Textauszug:
========================================
Arbeitsleben

Dienstreisen: Schauen Sie aus dem Fenster!

27.11.2023 von Ferdinand Knauß
Dienstreisen sind zu Phasen besinnungsloser Betriebsamkeit verkommen. Dabei eignen sie sich ganz hervorragend zum Abschweifen, Nachdenken und Träumen. Und das sind die wahren Quellen der Schöpferkraft.
Es gab eine Zeit, da waren Zugfahrten, ob dienstlich oder nicht, Dehnungsfugen im Alltag.
Foto: Andrii Nekrasov - shutterstock.com

Stellen Sie sich vor, Sie sind auf einer Dienstreise im Zug. Stellen Sie sich vor, Sie tun dabei etwas Unerhörtes: Sie lassen den Laptop in der Tasche und schalten das Handy aus. Sie schauen stattdessen einfach aus dem Fenster, lassen die Dörfer, Wiesen und Wälder an sich vorbeirauschen. Vielleicht haben Sie eine schöne Melodie im Ohr - "Ride this train" von Johnny Cash bietet sich zum Beispiel an. Und dann lassen Sie die Gedanken schweifen, träumen Sie einfach so vor sich hin.

Wer so etwas Unerhörtes tut, muss sich in den Großraumabteilen der Deutschen Bahn wie ein aus der Zeit gefallener Sonderling fühlen. Denn kaum jemand schaut da einfach nur aus dem Fenster. Wer heutzutage auf Dienstreise ist, der nutzt die Zeit im Zug oder im Flugzeug für scheinbar Sinnvolleres als abschweifende Gedanken und Träumereien. Der schlägt die Klappe seines Laptops auf und lässt statt Dörfern, Wiesen und Wäldern die Zahlenreihen von Excel-Tabellen an sich vorbeirauschen. Oder er studiert zumindest die übers Smartphone einlaufenden E-Mails. Es könnte ja sein, dass man was verpasst. Und der Chef soll nicht glauben, dass man sich nicht auch unterwegs für das Unternehmen abrackert.

Es gab eine Zeit, und die ist noch gar nicht solange her, da konnte man unterwegs nichts verpassen. Es gab eine Zeit, da waren Zugfahrten, ob dienstlich oder nicht, "Dehnungsfugen im Alltag", wie Psychologe Stephan Grünewald sagt. Das war die Zeiten, als Waggons noch in Abteile mit sechs Sitzen aufgeteilt waren. Die Zeiten, als die sich gegenüber sitzenden Insassen eines solchen Abteils manchmal sogar ins Gespräch miteinander kamen, Reisegenossen wurden.

Tragbare Computer und die Ausstattung der Reisemittel Auto, Zug und Flugzeug mit Steckdosen und Internetzugang haben die Entgrenzung der Arbeitsplätze und -zeiten möglich gemacht. Man steigt in den Zug, und da man dort arbeiten kann, tut man es auch. Laptop-Klappe auf, Schalter an. Nur ja keine Zeit mit Muße verschwenden.
========================================
Gespeicherte Daten:

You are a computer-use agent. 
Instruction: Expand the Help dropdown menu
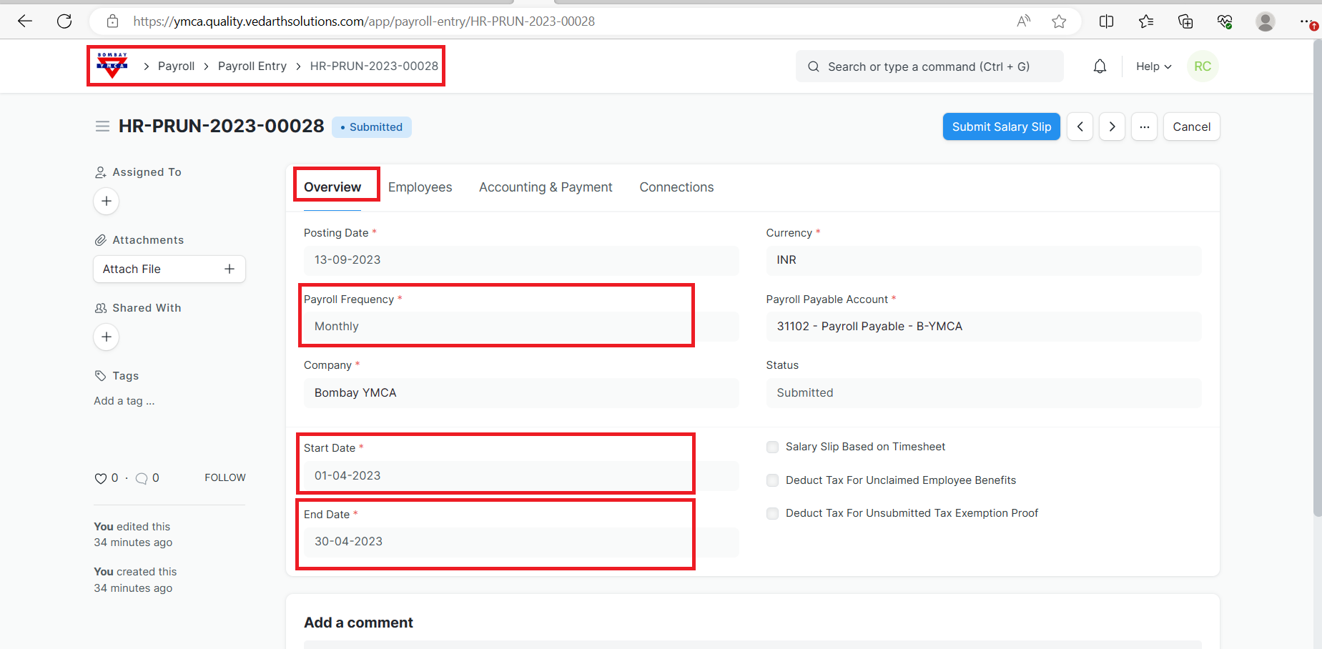(1153, 66)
========================================
Aufgabenstellung:
**1)** Welches Lied nennt der Text über Dienstreisen als mögliche Melodie im Ohr während der Zugfahrt?
**2)** Führen Sie bitte den Text über Dienstreisen nach seinem letzten Satz weiter.

Gelöste Aufgaben:
**1)** „Ride this train“ von Johnny Cash.

**2)**
Karl-Heinz Geißler ist Zeitforscher und Zeitberater. Er ist überzeugt, dass der alltägliche Weg zur Arbeit und von ihr weg eine zentrale Funktion hat. Nämlich die Funktion, den Übergang zwischen Privatheit und Öffentlichkeit zu gestalten. "Der Mensch ist ein Übergangswesen, das nicht mit einem Kippschalter umschalten kann von Arbeit zu Freizeit", sagt Geißler. Das Ein-Aus-Prinzip der neuen Medien - ich schalte den Rechner ein und los geht’s - passt nicht zu uns, weil Anfangen und Beenden längere Prozesse sind.

"Wenn man sich keine Zeit für diese Übergänge nimmt, dann leidet die Produktivität, das ist empirisch erwiesen. Man kann dann nicht seine ganze Energie reinstecken, weil andere Dinge noch nachhängen", sagt Geißler. Das gilt genauso für den Anfang wie für das Ende des Arbeitens: "Wenn Sie direkt aus dem Büro gehetzt ins Konzert rennen, können Sie erst ab dem zweiten Satz richtig zuhören."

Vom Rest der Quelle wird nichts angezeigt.